* ENTRIES PROVIDED *
· · · · ·
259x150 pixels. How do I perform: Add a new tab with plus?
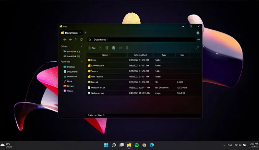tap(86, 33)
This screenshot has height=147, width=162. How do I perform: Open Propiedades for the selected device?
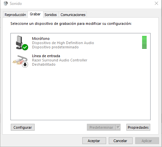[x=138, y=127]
· · · · ·
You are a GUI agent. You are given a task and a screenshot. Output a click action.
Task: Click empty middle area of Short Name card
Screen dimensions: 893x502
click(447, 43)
· · · · ·
* STATED PROBLEM *
Starting with the line that contains "259x150 pixels. How" and going on through the line that contains "[x=138, y=127]", write those rows out again, requests included, with every coordinate in the answers multiplied by 0.85 and rounded to a whole number, halves rounding up. Leave the pictures out.

* RESPONSE TO THIS TASK *
259x150 pixels. How do I perform: Add a new tab with plus?
tap(73, 28)
This screenshot has height=147, width=162. How do I perform: Open Propiedades for the selected device?
[x=117, y=108]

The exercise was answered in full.